Riporta per intero e senza alcuna modifica il testo sull'Italian Poker Tour.
#### ESTRATTO DEL TESTO
L’Italian Poker Tour (IPT) fa la sua comparsa nel 2009. In quel periodo, l’Italia sta vivendo il boom del poker. Da un anno si può giocare online sui siti dotati di regolare licenza AAMS (i cosiddetti .it) e il Belpaese può essere il posto giusto dove esportare il modello – se pur in dimensioni ridotte – dello European Poker Tour, che tanto successo sta riscuotendo a livello continentale. Una mossa che si rivelerà subito vincente e che durerà per ben 7 stagioni fino a quando, nel 2016, la Season 8 verrà interrotta dopo solo tre tappe per lasciare il posto, insieme all’EPT, ai PokerStars Championships e Festivals.
L’arrivo dell’IPT apre uno scenario nuovo per il poker nel nostro Paese, nonostante in Italia ci fossero già tornei di poker live in grado di riscuotere un buon successo tra gli appassionati (pensiamo, ad esempio, a La Notte degli Assi). Ma la novità è quella di un vero e proprio tour strutturato su più tappe, con svarianti tornei all’interno di ogni tappa, e soprattutto sostenuto da un brand importante e da un sistema di satelliti che alimenta ogni appuntamento live con i giocatori qualificati online. In questo senso l’IPT farà da apripista per altri tour e brand di rilievo, primo fra tutti il WPT National sponsorizzato da Gioco Digitale.
########
#### DATI FORNITI
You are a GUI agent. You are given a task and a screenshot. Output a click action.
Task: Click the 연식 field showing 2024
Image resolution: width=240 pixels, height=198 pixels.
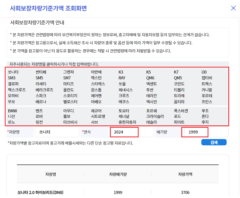pyautogui.click(x=124, y=132)
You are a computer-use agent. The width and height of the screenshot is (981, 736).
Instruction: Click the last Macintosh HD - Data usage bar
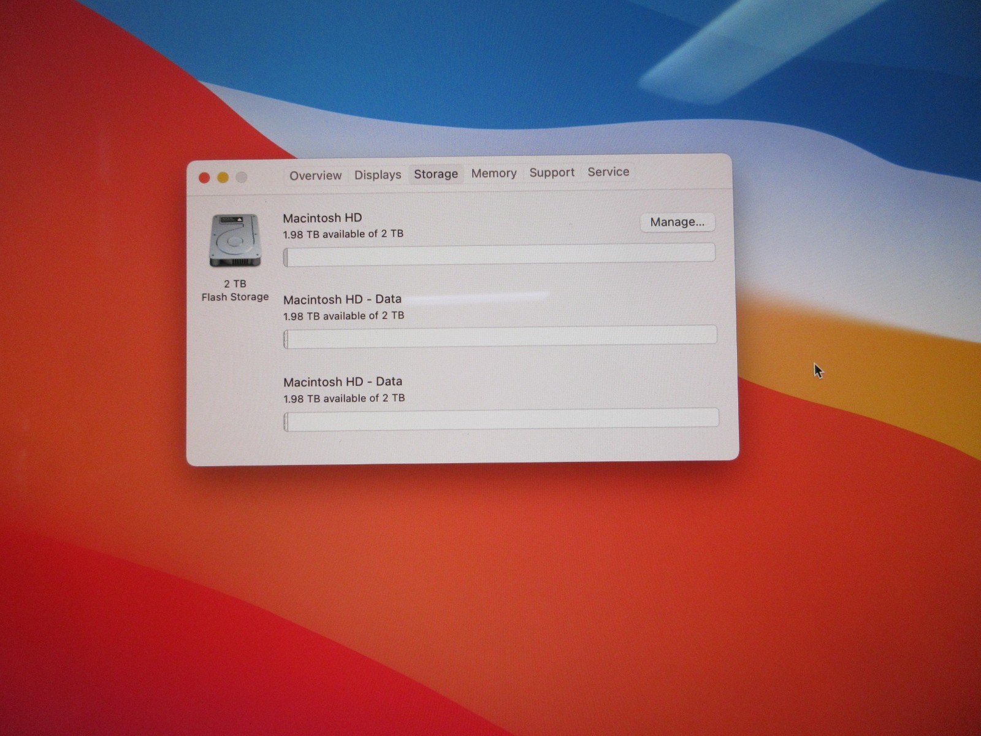pos(501,420)
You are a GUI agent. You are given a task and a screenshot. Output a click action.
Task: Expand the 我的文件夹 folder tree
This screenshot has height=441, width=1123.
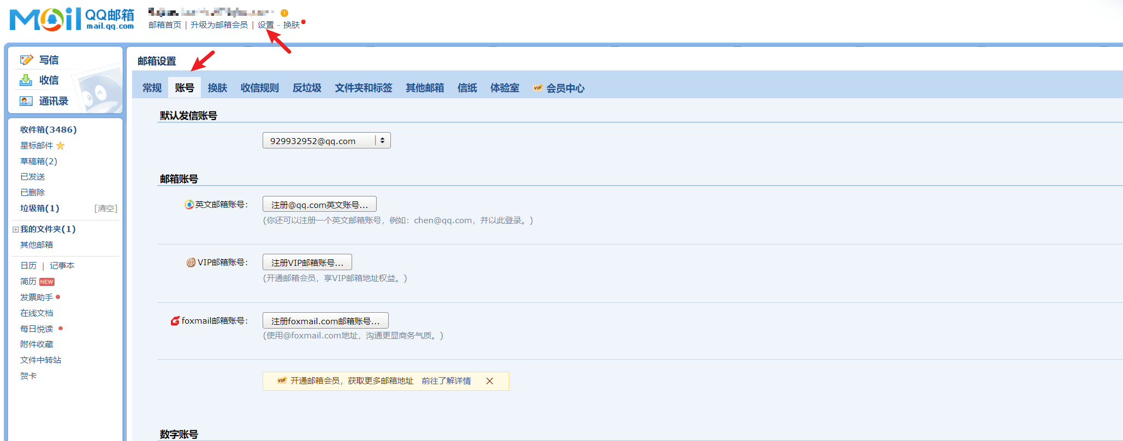pos(16,229)
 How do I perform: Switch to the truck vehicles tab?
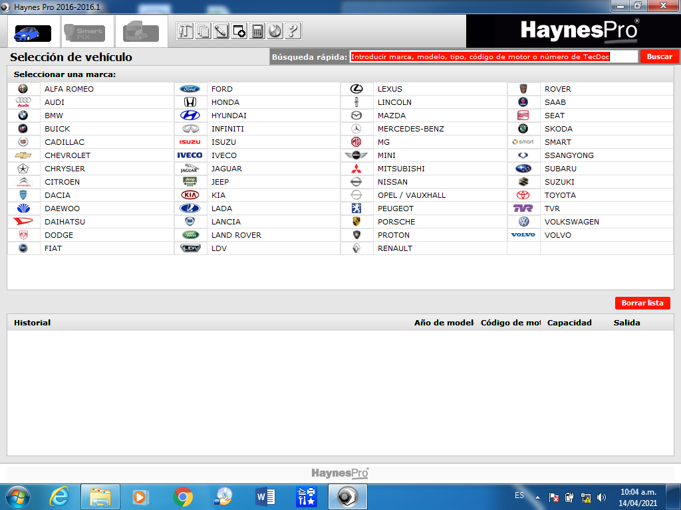click(x=141, y=33)
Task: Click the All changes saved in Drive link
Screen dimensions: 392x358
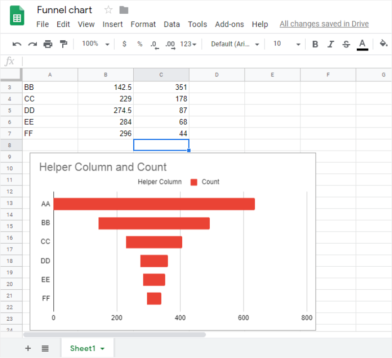Action: [x=324, y=24]
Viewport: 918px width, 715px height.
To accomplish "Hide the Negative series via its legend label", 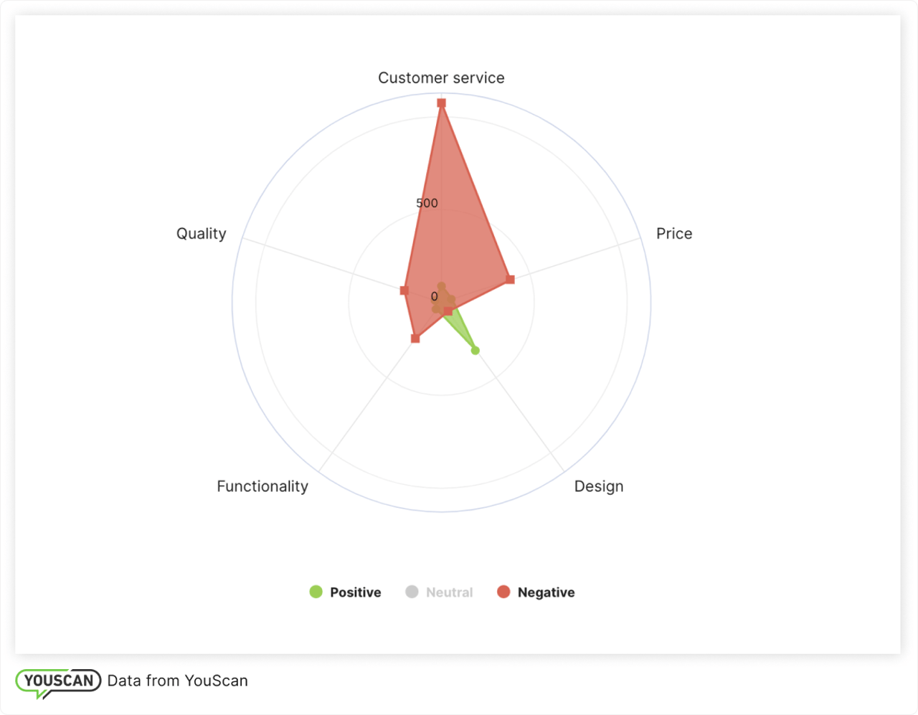I will [546, 592].
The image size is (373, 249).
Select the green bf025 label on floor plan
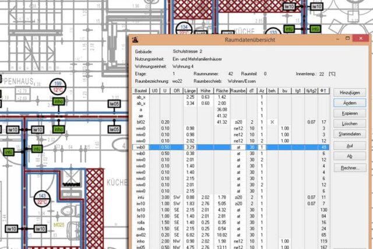(58, 223)
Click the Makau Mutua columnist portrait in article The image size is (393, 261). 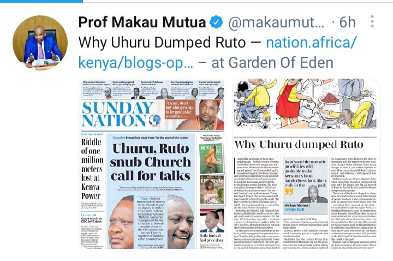coord(313,194)
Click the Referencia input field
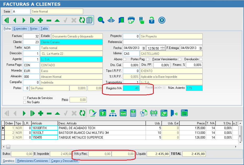 tap(163, 42)
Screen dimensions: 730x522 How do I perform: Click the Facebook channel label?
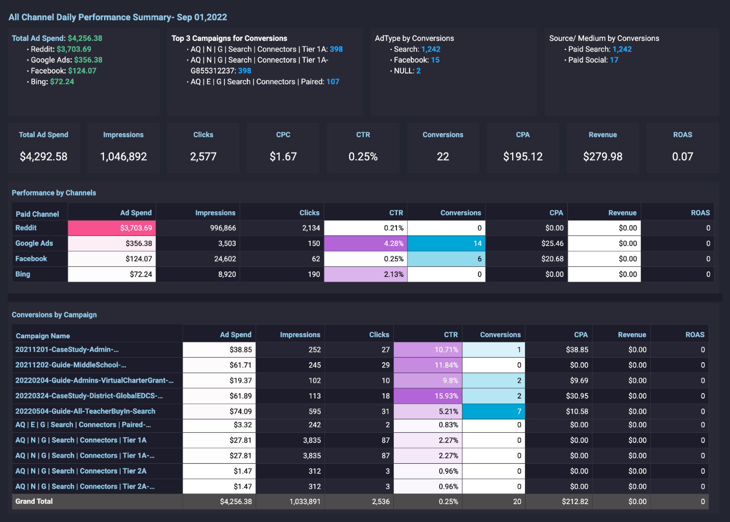click(x=31, y=259)
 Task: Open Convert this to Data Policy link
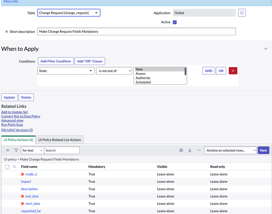click(x=21, y=116)
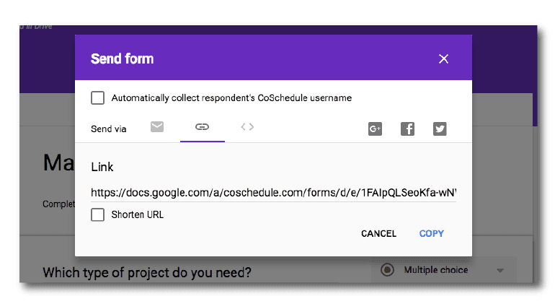Image resolution: width=555 pixels, height=304 pixels.
Task: Enable automatic CoSchedule username collection checkbox
Action: click(x=98, y=97)
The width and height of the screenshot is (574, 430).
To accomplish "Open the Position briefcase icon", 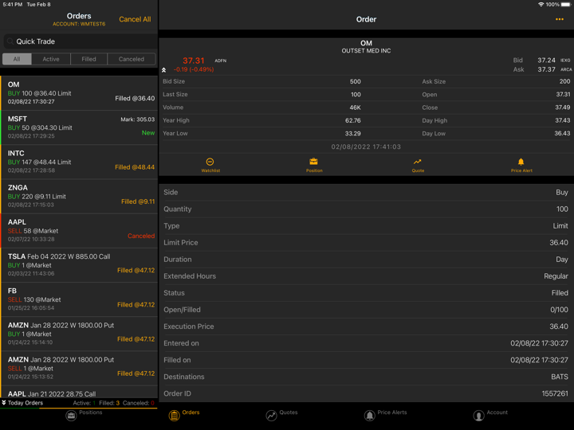I will [314, 164].
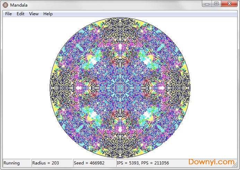240x170 pixels.
Task: Click the Mandala app icon in title bar
Action: [5, 5]
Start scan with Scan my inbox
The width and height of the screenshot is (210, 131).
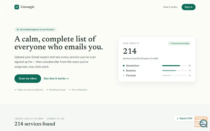click(28, 79)
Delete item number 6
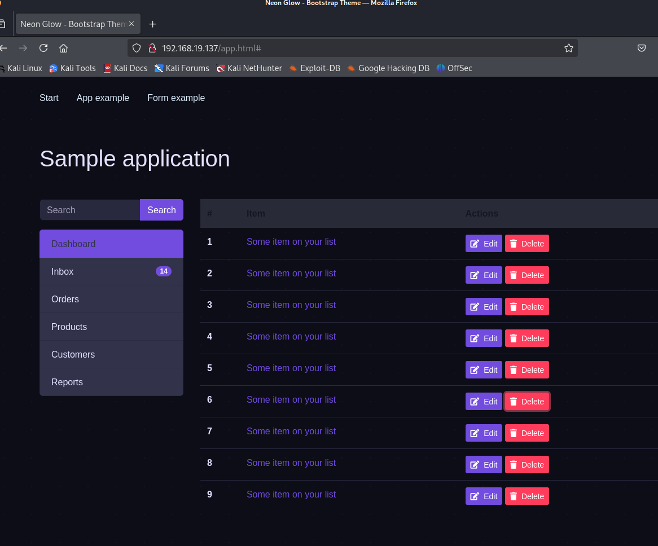 pos(527,402)
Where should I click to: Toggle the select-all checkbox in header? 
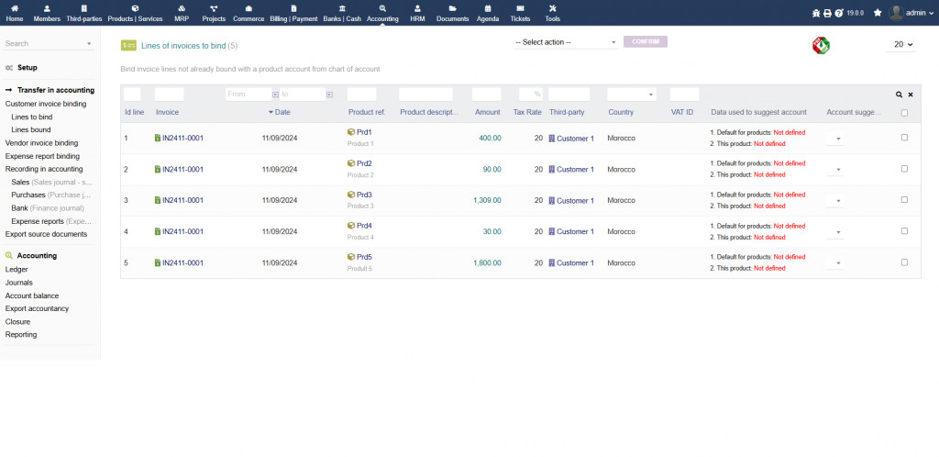[904, 113]
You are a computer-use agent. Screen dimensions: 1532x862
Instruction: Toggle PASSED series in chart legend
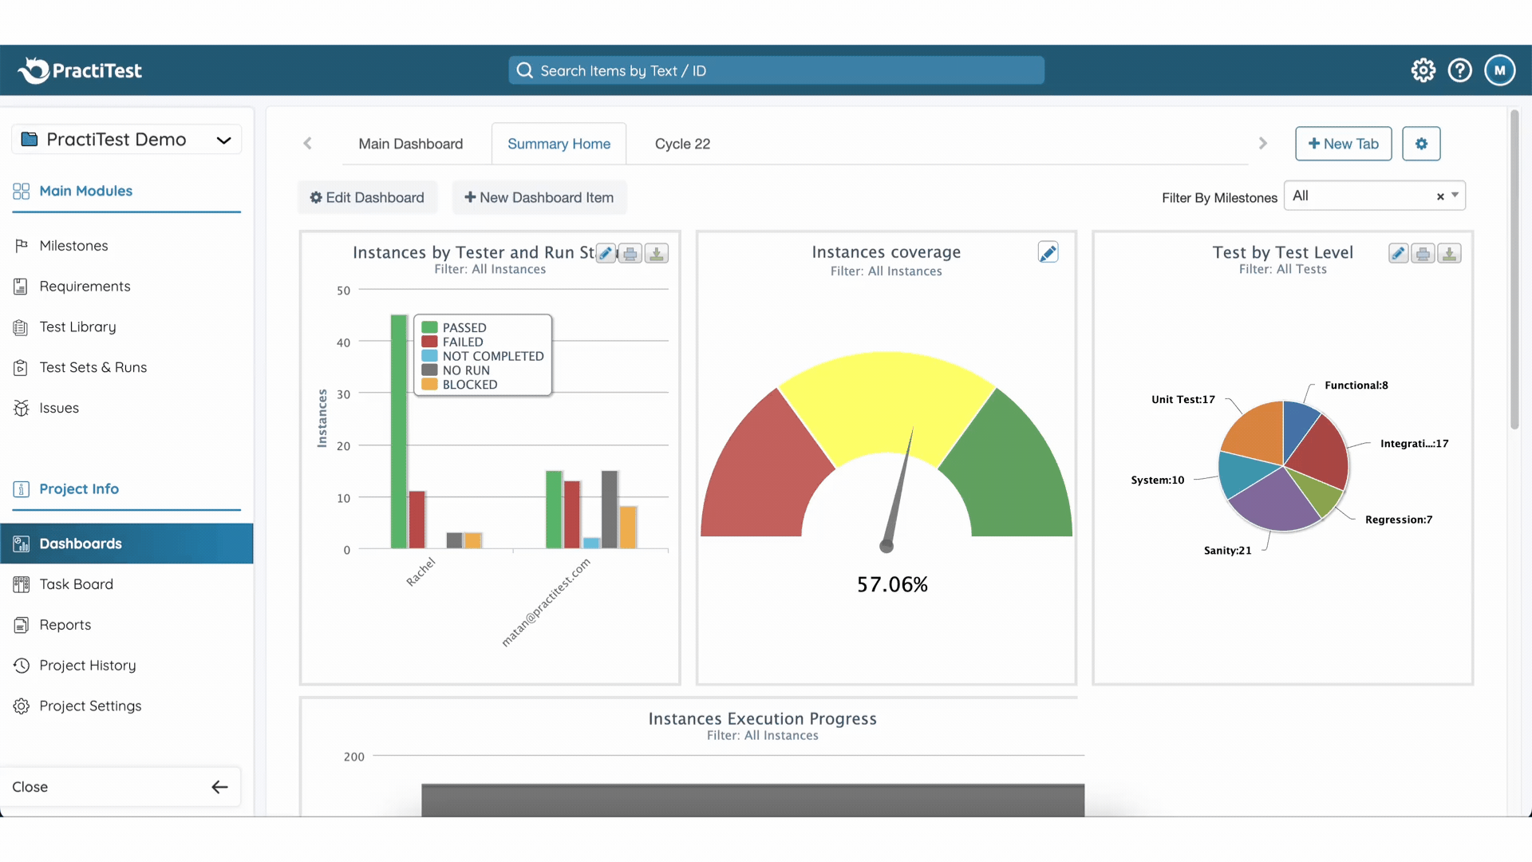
########
- RISPOSTA FINALE
L’Italian Poker Tour (IPT) fa la sua comparsa nel 2009. In quel periodo, l’Italia sta vivendo il boom del poker. Da un anno si può giocare online sui siti dotati di regolare licenza AAMS (i cosiddetti .it) e il Belpaese può essere il posto giusto dove esportare il modello – se pur in dimensioni ridotte – dello European Poker Tour, che tanto successo sta riscuotendo a livello continentale. Una mossa che si rivelerà subito vincente e che durerà per ben 7 stagioni fino a quando, nel 2016, la Season 8 verrà interrotta dopo solo tre tappe per lasciare il posto, insieme all’EPT, ai PokerStars Championships e Festivals.
L’arrivo dell’IPT apre uno scenario nuovo per il poker nel nostro Paese, nonostante in Italia ci fossero già tornei di poker live in grado di riscuotere un buon successo tra gli appassionati (pensiamo, ad esempio, a La Notte degli Assi). Ma la novità è quella di un vero e proprio tour strutturato su più tappe, con svarianti tornei all’interno di ogni tappa, e soprattutto sostenuto da un brand importante e da un sistema di satelliti che alimenta ogni appuntamento live con i giocatori qualificati online. In questo senso l’IPT farà da apripista per altri tour e brand di rilievo, primo fra tutti il WPT National sponsorizzato da Gioco Digitale.